L'ignorance dans laquelle était tenu le gouvernement français, coupé des réalités marocaines, était telle que les avertissements de personnalités aussi prestigieuses que Louis Massignon, François Mauriac, Alain Savary, ne furent pas entendues. Le silence coupable mais encourageant de Georges Bidault, les ambiguïtés des autorités d'occupation au Maroc, les agissements provocateurs des groupes coloniaux ultras signifient ni plus ni moins pour le Glaoui et ses notables, pour les zaouïas et les Kettani une manière de blanc-seing… Il n'est pas jusqu'au général Juin, replié à Paris, enrageant de n'avoir pu mener à terme son complot en 1951, qui ne presse Guillaume d'en finir avec ce " Roi communiste ”…

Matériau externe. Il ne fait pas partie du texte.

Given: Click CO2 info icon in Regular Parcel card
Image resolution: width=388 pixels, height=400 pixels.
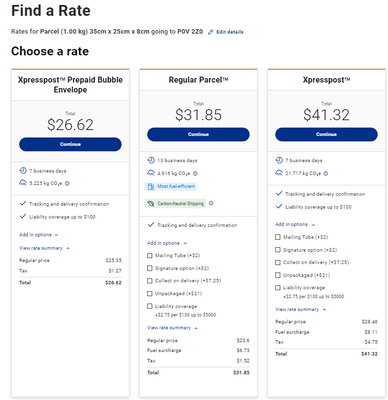Looking at the screenshot, I should [195, 173].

Le Résident général n'a plus besoin d'attendre longtemps. Mettant à profit la crise politique en France, provoquée par le renversement du Cabinet Mayer, il reçoit en fanfare le Glaoui. Celui-ci lui remet officiellement le 21 mai la pétition des caïds, par laquelle le pacha, poussé par Guillaume, entend remettre en cause jusqu'au caractère imprescriptible de la béiâa (allégeance) prêtée au Souverain à Fès le 18 novembre 1927. Tout démontre, en effet, que le mouvement visant la destitution de Sidi Mohammed Ben Youssef parie sur la passivité du gouvernement et le double jeu de Bidault, le ministre des Affaires étrangères. Le pas sera franchi le 13 août 1953, à la grande joie du Glaoui, lorsque un prétendu piège est tendu au Souverain et dont on attend qu'il y tombe, pour ensuite prendre à témoins et l'opinion et le gouvernement Laniel qui, implicitement, a déjà approuvé le coup de force.

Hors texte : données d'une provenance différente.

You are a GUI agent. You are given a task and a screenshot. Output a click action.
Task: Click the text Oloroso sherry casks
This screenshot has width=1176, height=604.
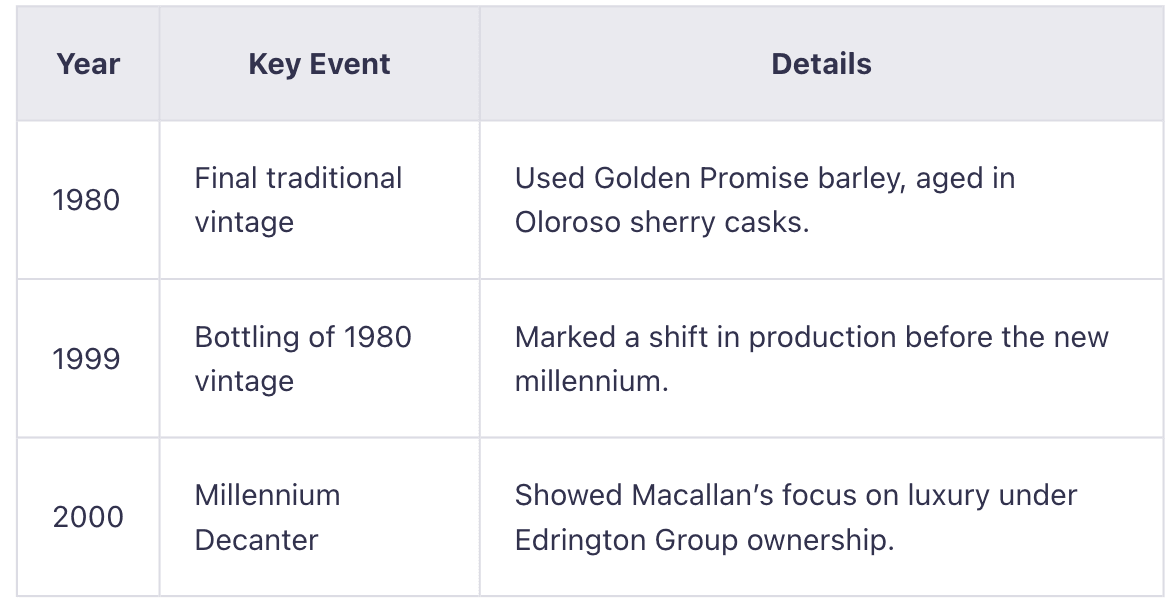click(x=661, y=222)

On présente à Sidi Mohammed Ben Youssef une liste de textes à signer dans lesquels, supercherie ou bouffonnerie, il est clairement décidé de le dépouiller de ses pouvoirs. Il lui est demandé d'entériner la création d'un conseil auquel il déléguerait son autorité et qui est présidé par Mohamed Al Moqri, marionnette centenaire…

Devant le refus catégorique du Roi, Guillaume ne trouve pas mieux que de recourir, pensant l'intimider, à l' encerclement armé du Palais Royal et à l'arrestation du Prince Moulay Hassan. Malgré les pressions et les menaces, le Sultan tient bon. Il ne donne pas sa signature.
Mais, soucieux de préserver la vie de ses citoyens et quitte à satisfaire l'appétit des Glaoui et consorts, il choisit l'exil forcé. Tout en précisant que " s'incliner n'est pas renoncer ”.

Le général Guillaume et sa camarilla peuvent jubiler voire triompher ce 20 août 1953, lorsque le Souverain du Maroc est contraint de quitter son pays, ses enfants bousculés vulgairement par un escadron de militaires vers la piste d'envol de Salé.
L'exil durera 28 mois, d'abord en Corse, ensuite à Antsirabé, à Madagascar… Paris se ravisera bientôt. Et le Roi "déchu” reviendra en vainqueur le 18 novembre 1955 pour rendre au Maroc son indépendance. Il avait accepté l'exil la mort dans l'âme, pour épargner les souffrances à son peuple.